Work item →
Only the lines from the one that contains "You are a GUI" through the end of the entries, both included, should be transcribed, exactly and without pictures.

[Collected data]
*** Begin section ***

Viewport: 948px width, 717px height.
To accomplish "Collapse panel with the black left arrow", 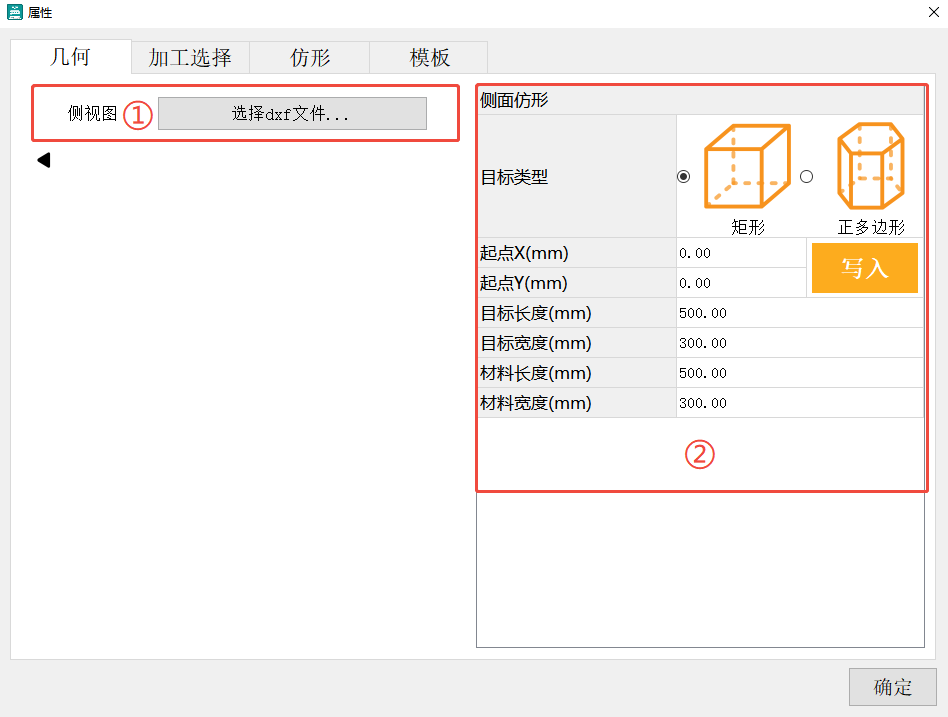I will pyautogui.click(x=43, y=160).
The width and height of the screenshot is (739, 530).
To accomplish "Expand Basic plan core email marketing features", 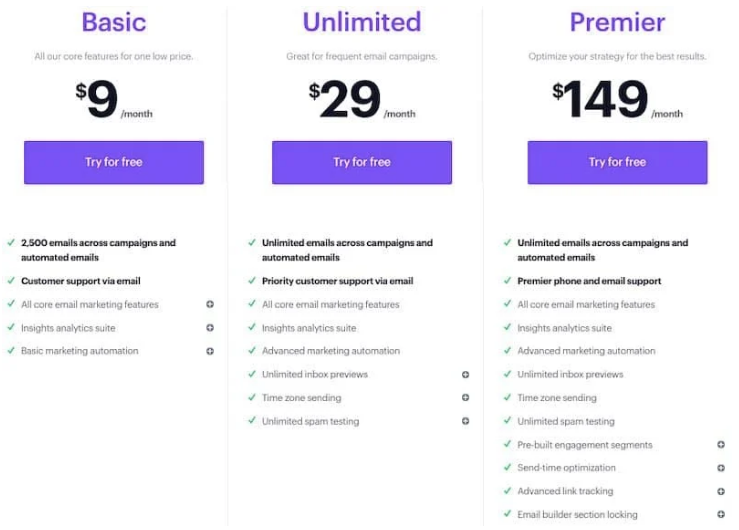I will click(x=210, y=304).
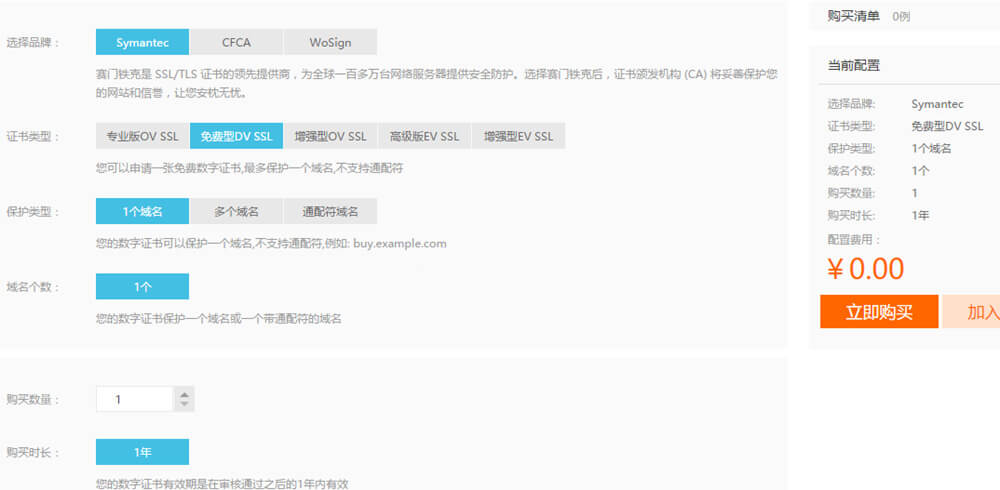Select 1个域名 protection type
This screenshot has height=490, width=1000.
click(142, 211)
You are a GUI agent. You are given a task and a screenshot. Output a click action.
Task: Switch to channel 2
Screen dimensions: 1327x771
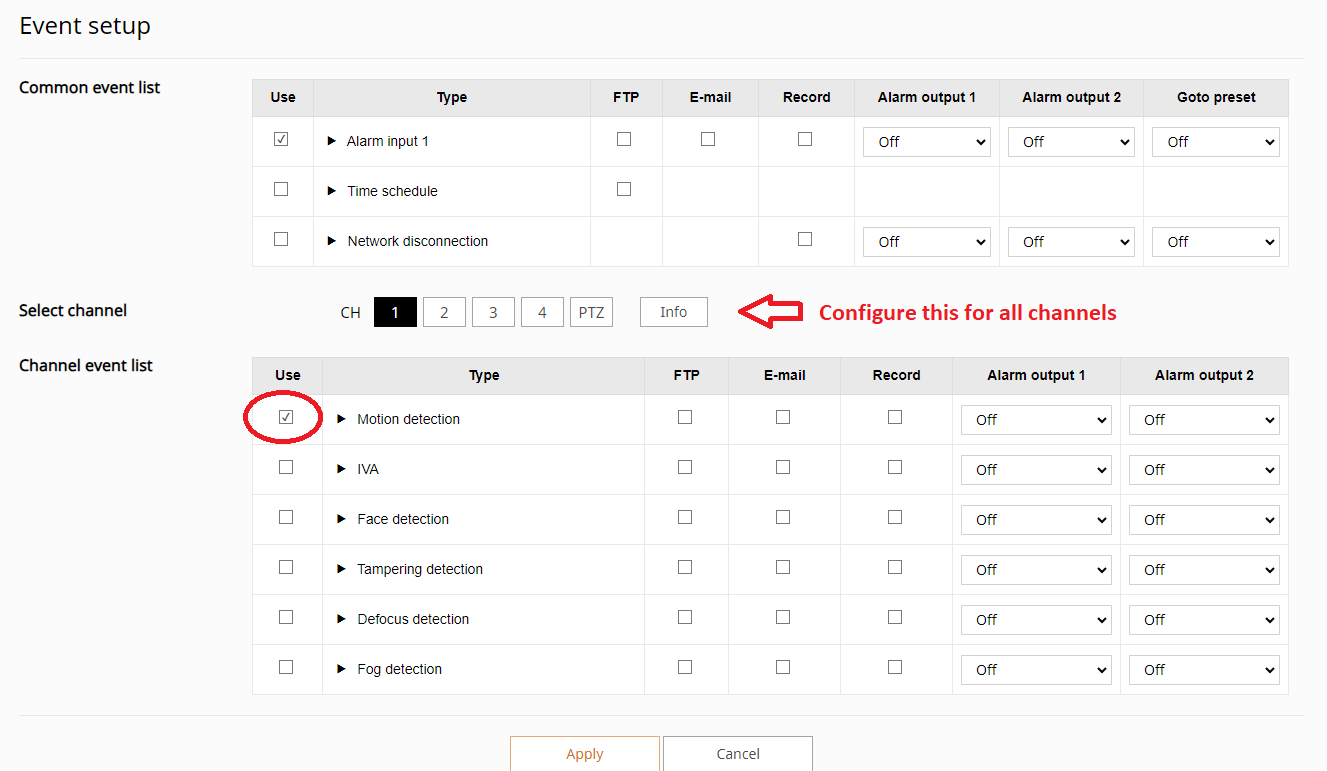(x=444, y=311)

*** End section ***

Response below →
You are a GUI agent. You are given a task and a screenshot. Output a click action.
Task: Switch to channel 2
Screen dimensions: 1327x771
(x=444, y=311)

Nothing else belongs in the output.